Fortunately for patients, the contraction of physician care coincided with an expansion of NP care. The NP workforce grew by a total of 1,613, or twenty-two percent. NP care expanded in 57 of 67 Pennsylvania counties; the growth was significant in all of them including 20 percent increase or higher in 42 counties. The remaining 10 counties saw no change. No county saw a decrease in NPs.
State numbers show that access to NP care is even greater than the federal data. Pennsylvania has 15,391 licensed nurse practitioners in 2020 according to the State Board of Nursing.
Primary care is the foundation of successful health care. For families, it improves health outcomes and quality of life. For policymakers, it increases efficiency and lowers overall costs. The logic is simple: better access to quality care allows patients to manage small problems before they become big ones.
State law works against patients and nurse practitioners by adding extra steps beyond the extensive requirements of NP education and national certification. These redundant steps create an obstacle to NP practice. The result of the status quo is reduced access for rural communities, reduced access for low-income patients, and ultimately, sicker patients.

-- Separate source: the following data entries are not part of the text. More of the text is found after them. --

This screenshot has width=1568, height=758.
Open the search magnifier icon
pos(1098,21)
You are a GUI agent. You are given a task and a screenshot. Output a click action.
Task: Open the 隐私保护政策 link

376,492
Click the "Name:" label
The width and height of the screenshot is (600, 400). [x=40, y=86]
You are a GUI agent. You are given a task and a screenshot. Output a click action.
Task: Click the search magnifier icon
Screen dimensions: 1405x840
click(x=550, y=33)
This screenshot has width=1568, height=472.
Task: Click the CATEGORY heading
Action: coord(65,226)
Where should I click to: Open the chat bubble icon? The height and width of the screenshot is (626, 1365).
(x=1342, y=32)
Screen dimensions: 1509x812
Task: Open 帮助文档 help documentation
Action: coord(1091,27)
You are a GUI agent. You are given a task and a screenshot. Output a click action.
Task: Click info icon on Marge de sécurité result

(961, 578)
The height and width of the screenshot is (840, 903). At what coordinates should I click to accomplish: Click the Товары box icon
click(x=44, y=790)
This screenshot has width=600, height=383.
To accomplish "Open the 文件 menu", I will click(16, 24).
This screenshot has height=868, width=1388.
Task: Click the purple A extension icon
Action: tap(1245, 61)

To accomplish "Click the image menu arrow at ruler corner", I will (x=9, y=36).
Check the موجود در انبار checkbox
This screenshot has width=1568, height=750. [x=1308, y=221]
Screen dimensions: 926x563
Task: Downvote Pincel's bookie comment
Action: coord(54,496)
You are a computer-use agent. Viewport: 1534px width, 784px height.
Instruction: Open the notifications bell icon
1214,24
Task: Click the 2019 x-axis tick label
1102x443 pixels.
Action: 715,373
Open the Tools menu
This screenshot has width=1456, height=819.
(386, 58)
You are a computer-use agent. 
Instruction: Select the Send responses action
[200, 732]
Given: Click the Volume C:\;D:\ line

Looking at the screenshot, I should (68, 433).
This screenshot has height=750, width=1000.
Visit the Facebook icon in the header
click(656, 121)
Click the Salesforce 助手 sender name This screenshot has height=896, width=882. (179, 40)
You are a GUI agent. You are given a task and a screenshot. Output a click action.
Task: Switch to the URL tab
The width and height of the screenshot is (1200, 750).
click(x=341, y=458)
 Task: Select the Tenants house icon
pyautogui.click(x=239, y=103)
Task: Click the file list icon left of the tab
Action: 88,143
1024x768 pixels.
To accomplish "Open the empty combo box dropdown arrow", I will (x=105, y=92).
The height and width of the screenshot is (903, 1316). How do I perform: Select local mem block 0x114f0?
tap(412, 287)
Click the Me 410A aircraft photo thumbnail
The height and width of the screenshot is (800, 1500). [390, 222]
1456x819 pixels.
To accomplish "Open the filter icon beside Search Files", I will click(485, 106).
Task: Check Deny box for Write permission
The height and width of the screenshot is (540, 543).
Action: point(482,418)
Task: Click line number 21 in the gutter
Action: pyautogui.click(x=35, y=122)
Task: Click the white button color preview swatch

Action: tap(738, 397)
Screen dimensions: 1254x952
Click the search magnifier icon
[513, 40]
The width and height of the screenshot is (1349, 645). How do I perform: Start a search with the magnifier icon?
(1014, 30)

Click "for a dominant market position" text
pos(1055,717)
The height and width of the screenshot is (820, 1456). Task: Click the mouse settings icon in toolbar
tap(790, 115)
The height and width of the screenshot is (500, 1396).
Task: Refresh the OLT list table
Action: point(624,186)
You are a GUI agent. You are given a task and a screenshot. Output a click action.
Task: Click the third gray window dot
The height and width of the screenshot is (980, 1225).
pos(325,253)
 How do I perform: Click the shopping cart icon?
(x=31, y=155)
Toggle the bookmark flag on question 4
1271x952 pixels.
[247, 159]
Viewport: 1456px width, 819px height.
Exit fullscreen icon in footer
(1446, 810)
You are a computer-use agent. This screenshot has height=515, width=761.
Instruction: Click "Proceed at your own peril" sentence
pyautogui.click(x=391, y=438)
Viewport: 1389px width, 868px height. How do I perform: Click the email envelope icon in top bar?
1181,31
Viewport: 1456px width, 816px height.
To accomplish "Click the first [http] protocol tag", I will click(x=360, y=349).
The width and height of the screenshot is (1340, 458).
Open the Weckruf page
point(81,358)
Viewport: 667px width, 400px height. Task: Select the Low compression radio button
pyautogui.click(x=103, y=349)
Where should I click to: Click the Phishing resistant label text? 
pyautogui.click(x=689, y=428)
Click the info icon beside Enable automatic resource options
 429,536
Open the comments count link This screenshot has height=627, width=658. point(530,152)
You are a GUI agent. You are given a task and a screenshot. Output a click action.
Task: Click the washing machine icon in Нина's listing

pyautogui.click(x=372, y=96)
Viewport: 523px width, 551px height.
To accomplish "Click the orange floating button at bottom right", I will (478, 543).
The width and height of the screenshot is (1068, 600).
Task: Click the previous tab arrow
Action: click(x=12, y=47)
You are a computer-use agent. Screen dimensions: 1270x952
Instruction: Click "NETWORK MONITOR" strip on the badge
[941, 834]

Almost every major health care stakeholder group in Pennsylvania has endorsed legislation – Senate Bill 25 and House Bill 100 – to permanently eliminate these unnecessary steps and adopt a modern process for NP licensure called Full Practice Authority.
Twenty-two states have already adopted this reform; their health care quality improved, access increased and costs decreased. Policymakers should embrace the growth of the NP profession as an opportunity to improve care for everyone. Pennsylvania patients deserve to benefit from this proven success.
Dr. Adele Caruso is the president of the Pennsylvania Coalition of Nurse Practitioners, a Pittsburgh-based industry trade group.